Enable Detailed Voice Guidance

Get better instructions

Voice guidance is a basic yet powerful navigation tool that can come in handy during walks in unfamiliar locations and can be used to ensure your journey is on the right path. To ensure guidance audio is enabled, go to your Google Maps profile (upper right corner), then tap Settings > Navigation > Sound and Voice. Here, tap “Unmute” on “Guidance Audio.”

Apart from this, you can also use Google Assistant to help you along your journey, asking questions about your destination, nearby sights, detours, additional stops, etc. To use this feature on iPhone, map a walking route to a destination, then tap the mic icon in the upper-right corner. For Android, you can also say “Hey Google” after mapping your destination to activate the assistant.

Voice guidance is handy for both new and old places, like when you’re running errands and need to navigate hands-free.

Add multiple stops

Keep your trip going

If you walk regularly to run errands, Google Maps has a simple yet effective feature that can help you plan your route in a better way. With Maps’ multiple stop feature, you can add several stops between your current and final destination to minimize any wasted time and unnecessary detours.

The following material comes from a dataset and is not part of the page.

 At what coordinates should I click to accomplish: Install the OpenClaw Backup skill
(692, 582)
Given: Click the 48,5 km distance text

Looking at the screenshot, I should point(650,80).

To add multiple stops on Google Maps, search for a destination, then tap “Directions.” Select the walking option, then click the three dots on top (next to “Your Location”), and tap “Edit Stops.” You can now add a stop by searching for it and tapping “Add Stop,” and swap the stops at your convenience. Repeat this process by tapping “Add Stops” until your route is complete, then tap “Start” to begin your journey.

You can add up to ten stops in a single route on both mobile and desktop, and use the journey for multiple modes (walking, driving, and cycling) except public transport and flights. I find this Google Maps feature to be an essential tool for travel to walkable cities, especially when I’m planning a route I am unfamiliar with.


More to discover

A new feature to keep an eye out for, especially if you use Google Maps for walking and cycling, is Google’s Gemini boost, which will allow you to navigate hands-free and get real-time information about your journey. This feature has been rolling out for both Android and iOS users.